Sometimes people say there’s an 80:20 rule for knowledge.
That dramatically understates the reality.
The graph above shows a pretty typical pattern of knowledge reuse. Out of tens of thousands of knowledgebase articles, only about 7500 were viewed even once in a given month. Of these 7500, only about 300 articles represented 50% of the views. That’s about 4% of the active knowledgebase, and only 1% of the total knowledgebase.
These statistics make it pretty clear: a one-size-fits-all approach to knowledge simply doesn’t make sense.
For your big hitters—the “short head,” invest. Fix the product. Do multimedia how-tos. Create process wizards. Build smart content that can implement fixes for the customer. At the very least, make the knowledge as accurate and clear as you can.

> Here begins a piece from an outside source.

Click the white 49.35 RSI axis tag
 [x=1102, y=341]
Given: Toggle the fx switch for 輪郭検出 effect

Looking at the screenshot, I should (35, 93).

This content is used hundreds or thousands of times a month—the ROI is there.
For the long tail, ruthless efficiency is the name of the game. This is where KCS and its idea of “capture in the workflow” is so important. Long tail content is valuable, but not valuable enough to invest very much. So making it so customer-facing staff can capture knowledge with little or no impact to case closing time is crucial.
At first, you don’t know what’s going to be short head content. So create it efficiently in the workflow, and then let usage data, like the graph above, tell you where to invest.
Keith Redfield says
The importance of this graph can’t be overstated! However, there are some other techniques that can be used to effectively increase the “footprint” of your “long tail” KB articles. Few articles stand alone – they are related in some way to others or other resources on your site. By making those connections explicit you give users yet-another path to discovery.
For example, an article on our site about a particular way to configure a VPN will be connected to dozens of other similar-yet-different articles. We create “master” articles which serve as an index — in some cases also linked to troubleshooting or process wizards. These master articles are often boosted in search results to lead customers to an overall “topic” vs individual search results. In this way customers get a much broader introduction to what’s available. These topic collections also provide a framework (outside of normal KCS flows) to focus attention on review/update cycles.
David Kay says
Excellent comment, and I think you’re absolutely right. A nuance that the original post skipped over is that it’s not just long tail (A loop) content that turns into short head (B loop) content. As you point out, there may be a collection of long-tail issues that are related to a common customer issue, and for those, what you call “master” articles, created outside of the workflow, become hugely valuable short head content.
In this, modern versions of KCS have been very influenced by Livia Wilson of Outsights and their concept of normalization and resolution flows.
One half-twist on this concept, though, is how you come to the list of the “master” articles, and where they link. To the extent that I understand normalization, the emphasis is on the “smart guys in a room” approach, whereas KCS would suggest that the long tail articles come first, and based on a thoughtful review of what’s actually happening in the caseload, the “master” topics bubble up from the foam of long-tail knowledge reuse.
That’s a pretty subtle difference in emphasis, though. Fundamentally, I agree: master articles are generally one of the most important elements of the short head; they’re great “best bets” or directed documents; and they serve also as a “framework to focus [SME] attention.”
Thanks for the comment! dbk
Brendon Whateley says
Coming from a technology perspective, I think this long tail effect is being encouraged by very poor search technology. When the findability of relevant articles is low, users either give up or find only a small portion of what may be of interest in their particular case. Being able measure how long users spend viewing an article can give you additional insight into if that single view in the month delivered “the answer” or “what has this got to do with my issue?”
Until we can improve search systems, I think that periodically reviewing search terms and the articles they deliver to the users can be valuable in helping understand how real users are using the system and if it is delivering the relevant articles that you know are available. I encounter people all the time that have figured out the quirks of their own search technology and thus believe that customers are having the same success as them. This is just not true.